**RECORDED INFORMATION**
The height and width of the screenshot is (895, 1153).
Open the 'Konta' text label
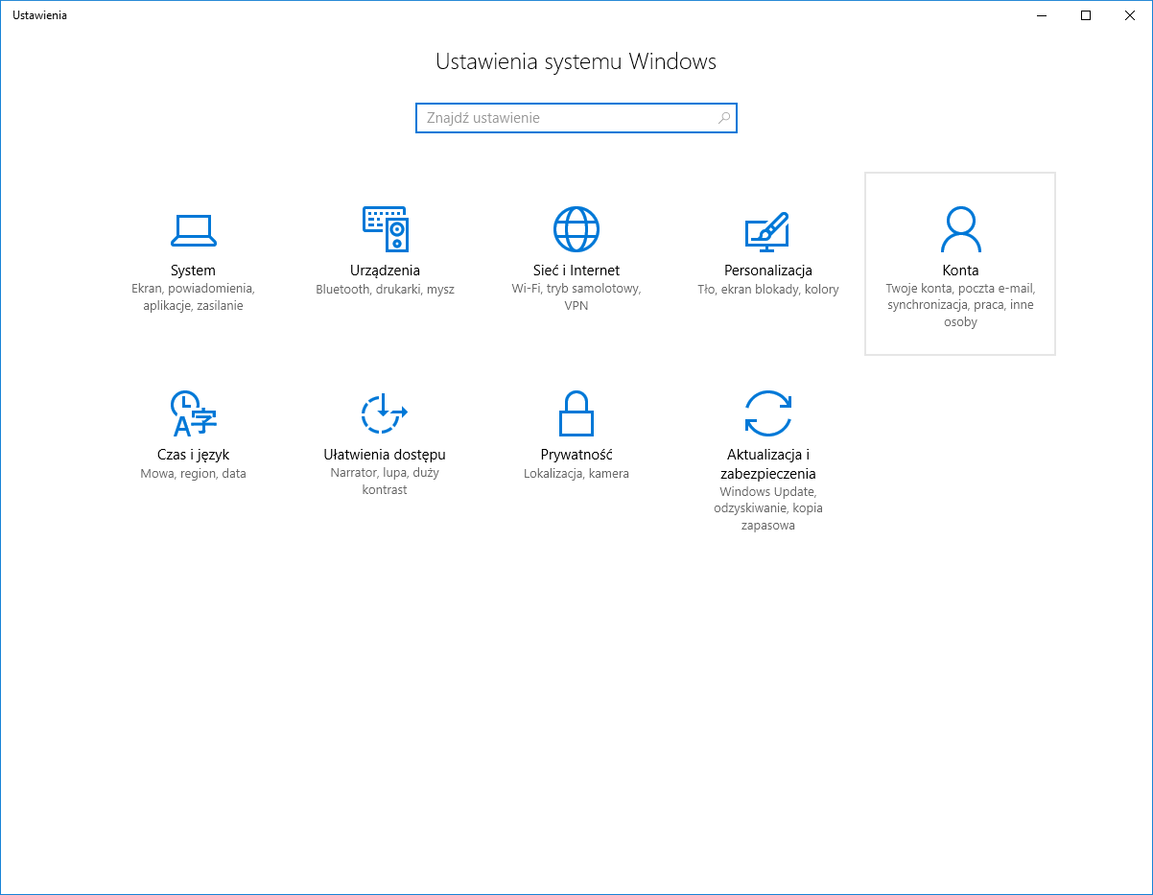(960, 271)
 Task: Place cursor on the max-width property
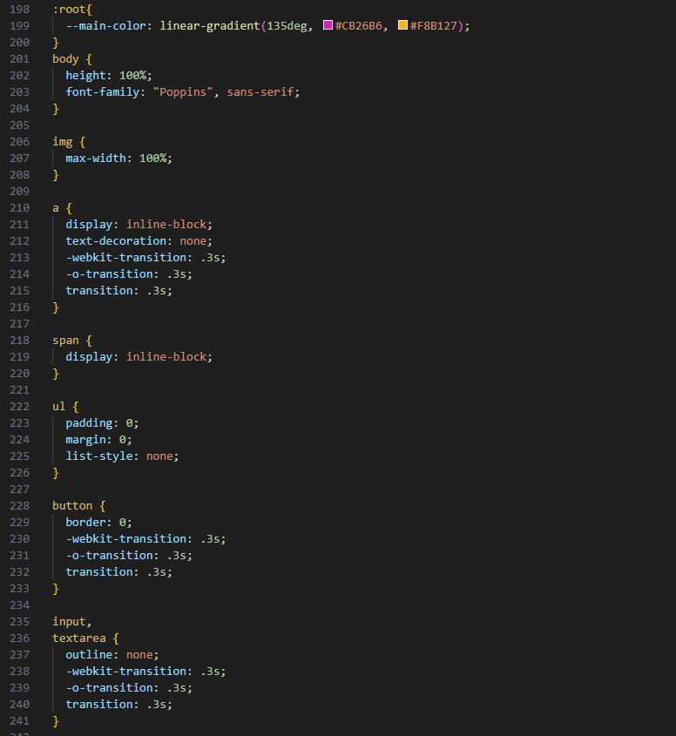96,159
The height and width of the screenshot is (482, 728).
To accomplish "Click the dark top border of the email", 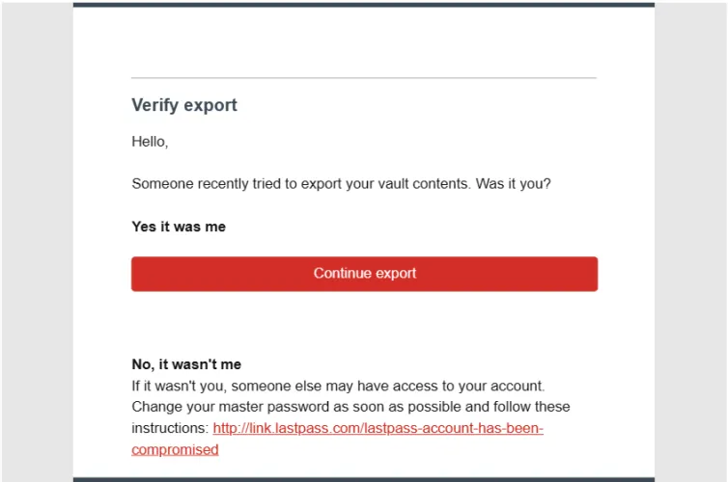I will pyautogui.click(x=364, y=4).
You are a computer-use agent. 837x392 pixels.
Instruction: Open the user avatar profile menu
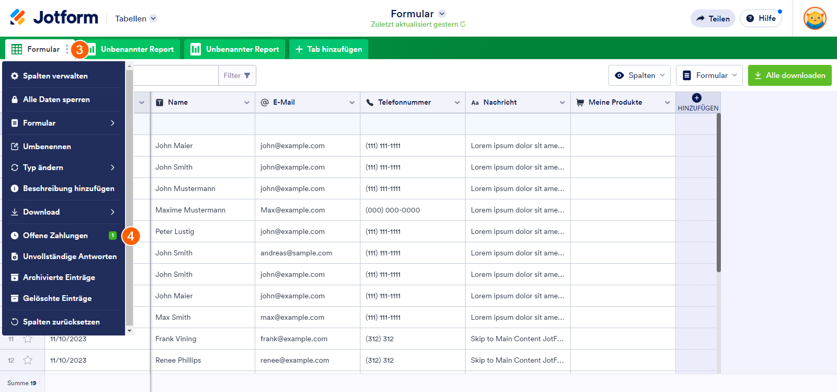pos(815,18)
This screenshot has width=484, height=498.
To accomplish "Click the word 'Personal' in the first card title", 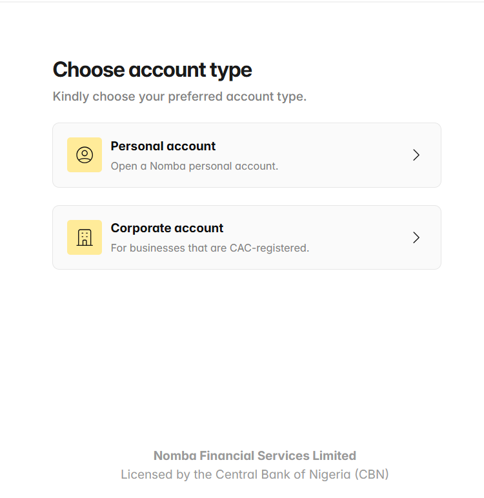I will click(137, 146).
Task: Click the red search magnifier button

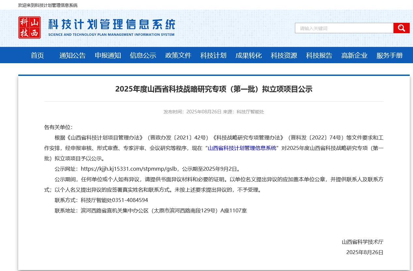Action: pos(401,28)
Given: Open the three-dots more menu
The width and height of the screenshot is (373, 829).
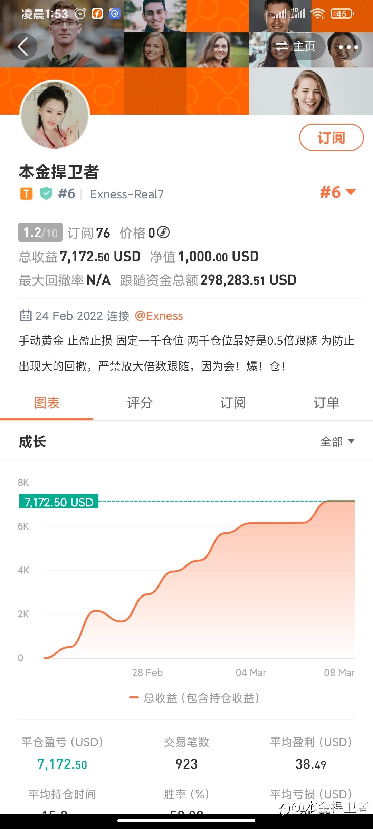Looking at the screenshot, I should [348, 47].
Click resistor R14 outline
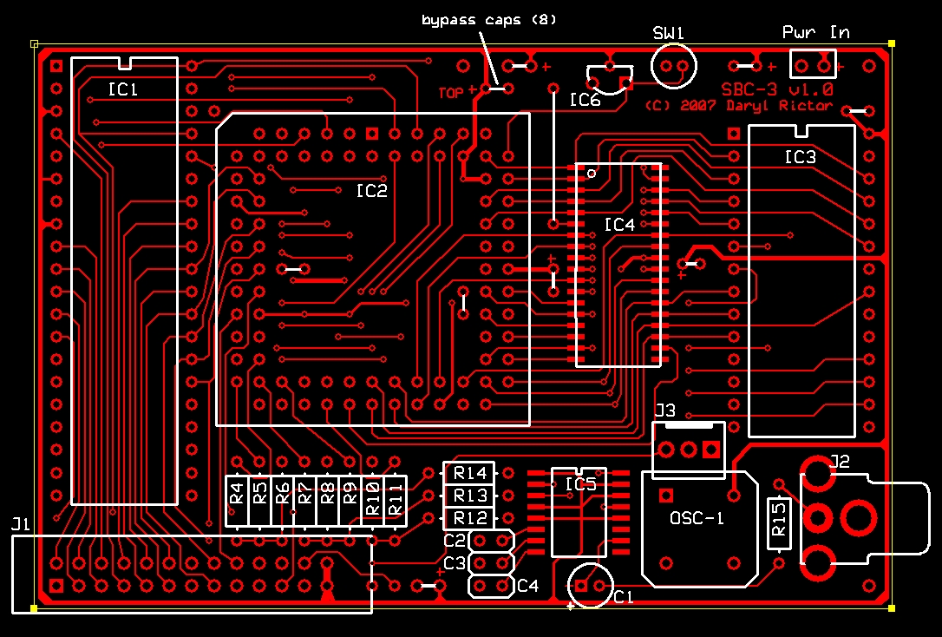 [468, 473]
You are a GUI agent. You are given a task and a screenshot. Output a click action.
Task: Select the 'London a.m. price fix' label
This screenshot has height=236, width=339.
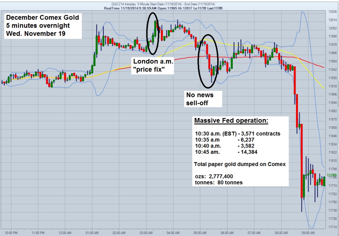pyautogui.click(x=154, y=66)
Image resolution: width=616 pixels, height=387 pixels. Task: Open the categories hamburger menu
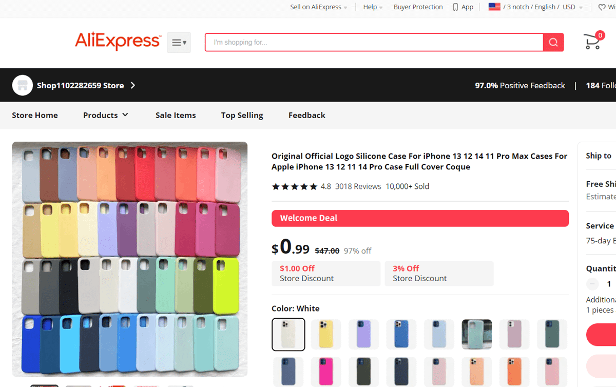(x=179, y=43)
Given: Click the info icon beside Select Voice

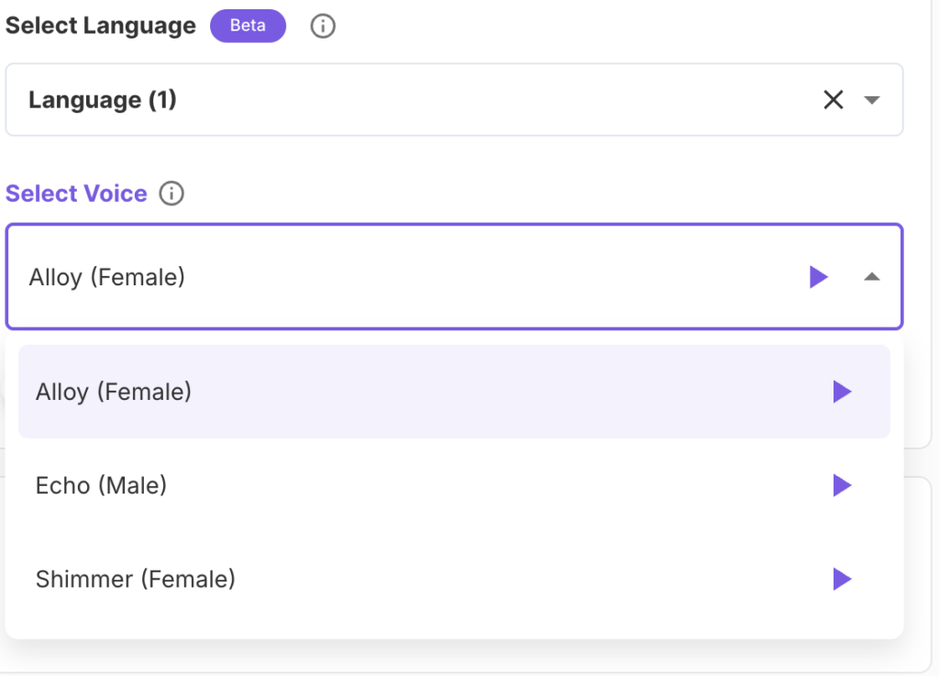Looking at the screenshot, I should pos(171,194).
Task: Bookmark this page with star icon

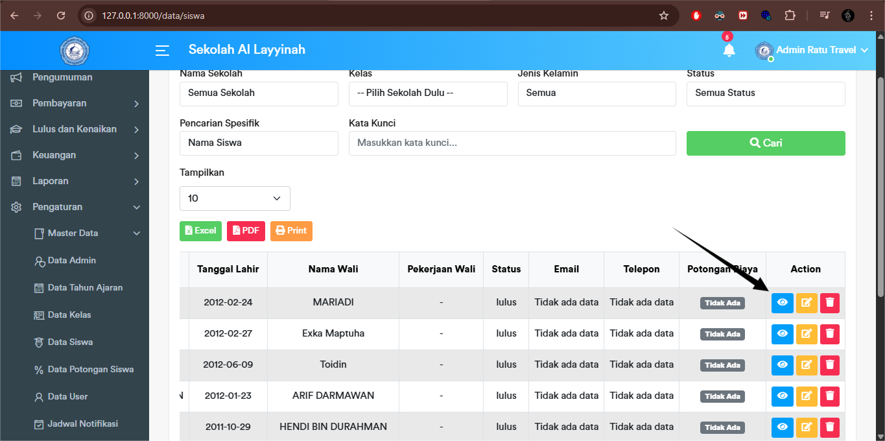Action: pyautogui.click(x=663, y=16)
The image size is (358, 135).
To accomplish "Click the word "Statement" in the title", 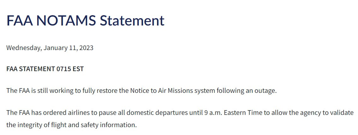I will (x=132, y=20).
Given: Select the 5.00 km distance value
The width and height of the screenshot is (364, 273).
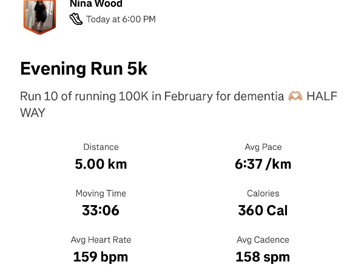Looking at the screenshot, I should 101,164.
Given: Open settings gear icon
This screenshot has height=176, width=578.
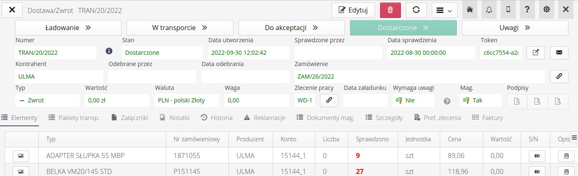Looking at the screenshot, I should [x=547, y=10].
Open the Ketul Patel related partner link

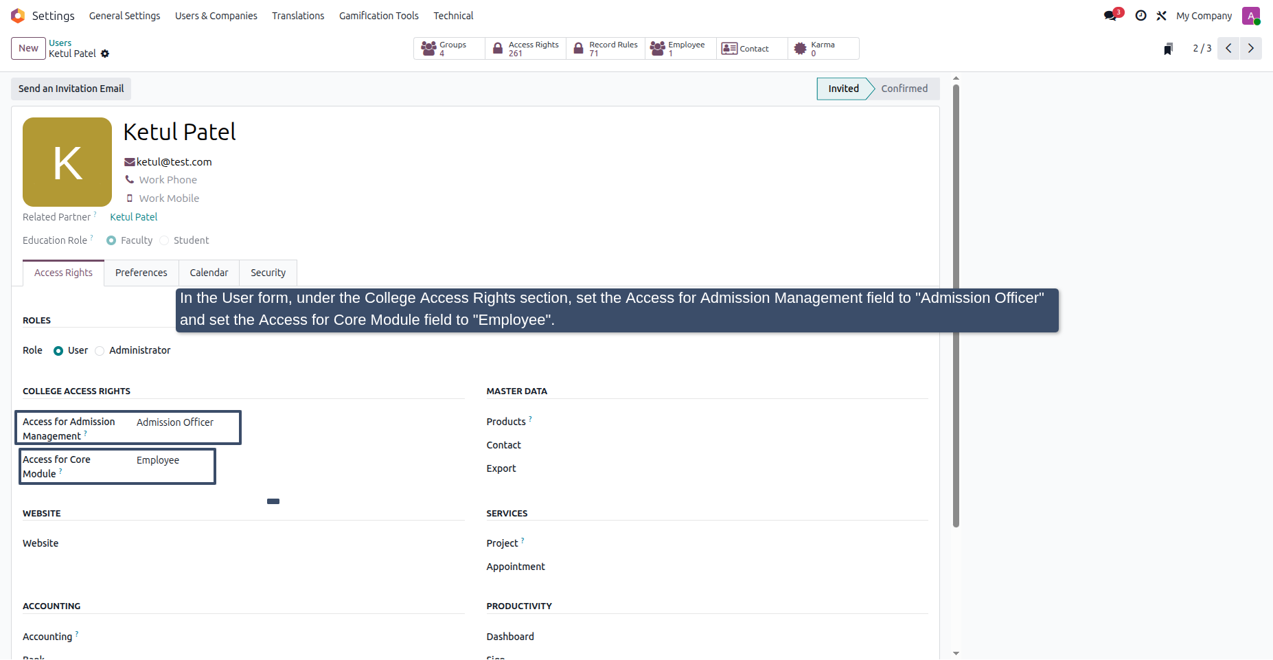pyautogui.click(x=134, y=217)
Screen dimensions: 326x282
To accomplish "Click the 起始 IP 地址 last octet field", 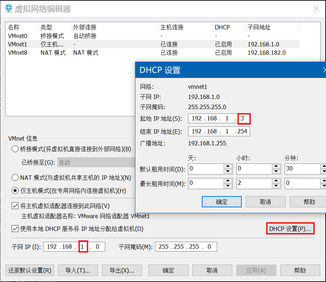I will (x=244, y=119).
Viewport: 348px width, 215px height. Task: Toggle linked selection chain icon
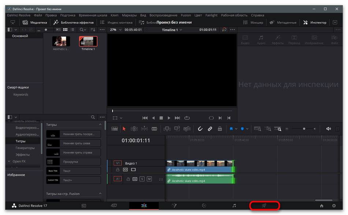(210, 129)
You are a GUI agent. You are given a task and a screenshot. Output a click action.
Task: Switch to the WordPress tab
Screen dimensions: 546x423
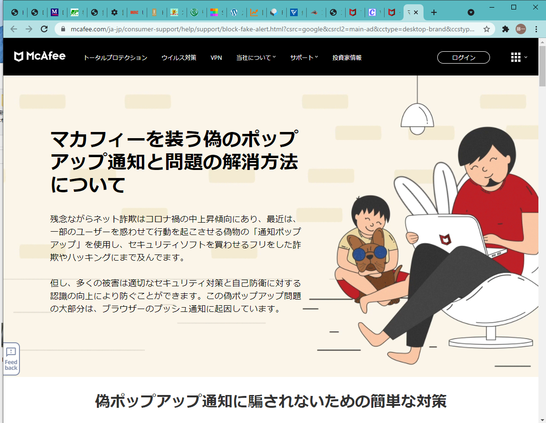click(x=234, y=12)
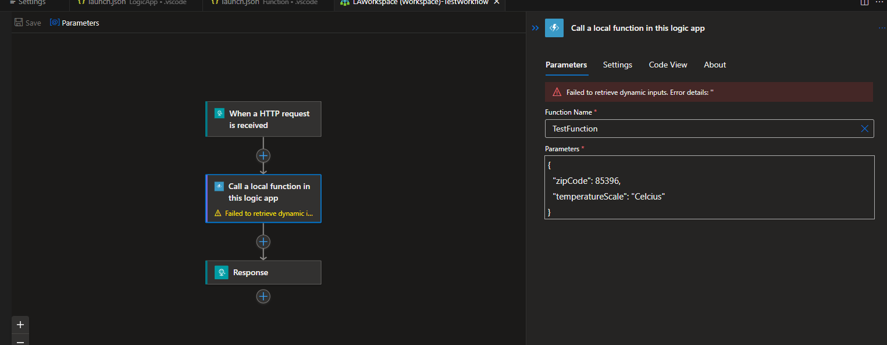The height and width of the screenshot is (345, 887).
Task: Click the plus icon below the Response action
Action: pyautogui.click(x=263, y=296)
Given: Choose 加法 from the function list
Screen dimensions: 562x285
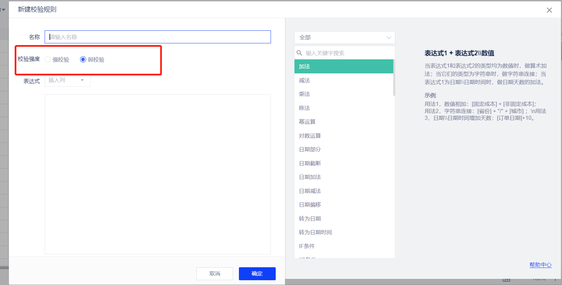Looking at the screenshot, I should pos(304,67).
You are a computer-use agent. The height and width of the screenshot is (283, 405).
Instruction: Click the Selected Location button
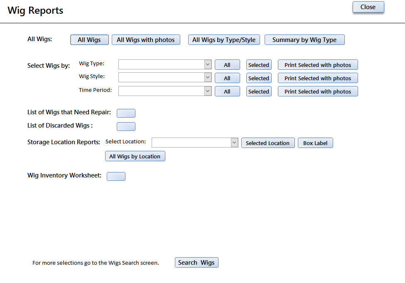pyautogui.click(x=268, y=143)
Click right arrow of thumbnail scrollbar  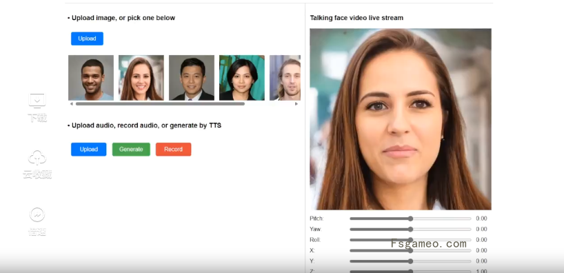click(x=296, y=104)
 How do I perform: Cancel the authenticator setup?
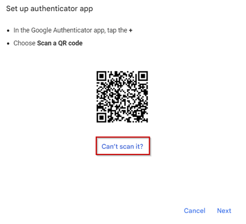coord(195,211)
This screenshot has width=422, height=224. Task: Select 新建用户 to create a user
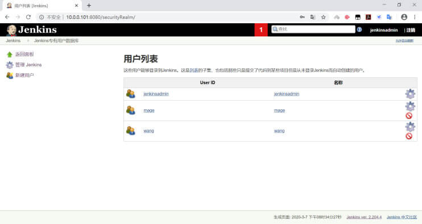click(x=24, y=75)
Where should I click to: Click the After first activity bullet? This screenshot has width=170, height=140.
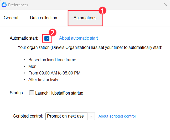(43, 80)
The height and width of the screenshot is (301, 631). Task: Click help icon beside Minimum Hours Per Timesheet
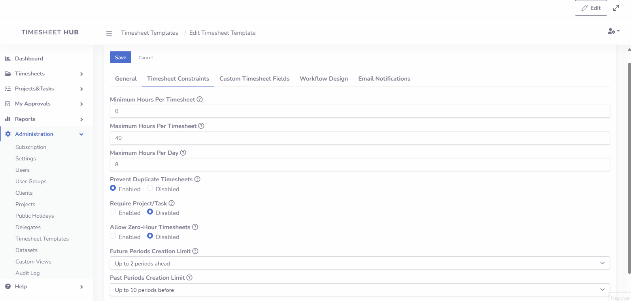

**THE PROBLEM**
From the records, determine the number of lines holding the word "agent", and state that number only.

**PROBLEM SOLUTION**
4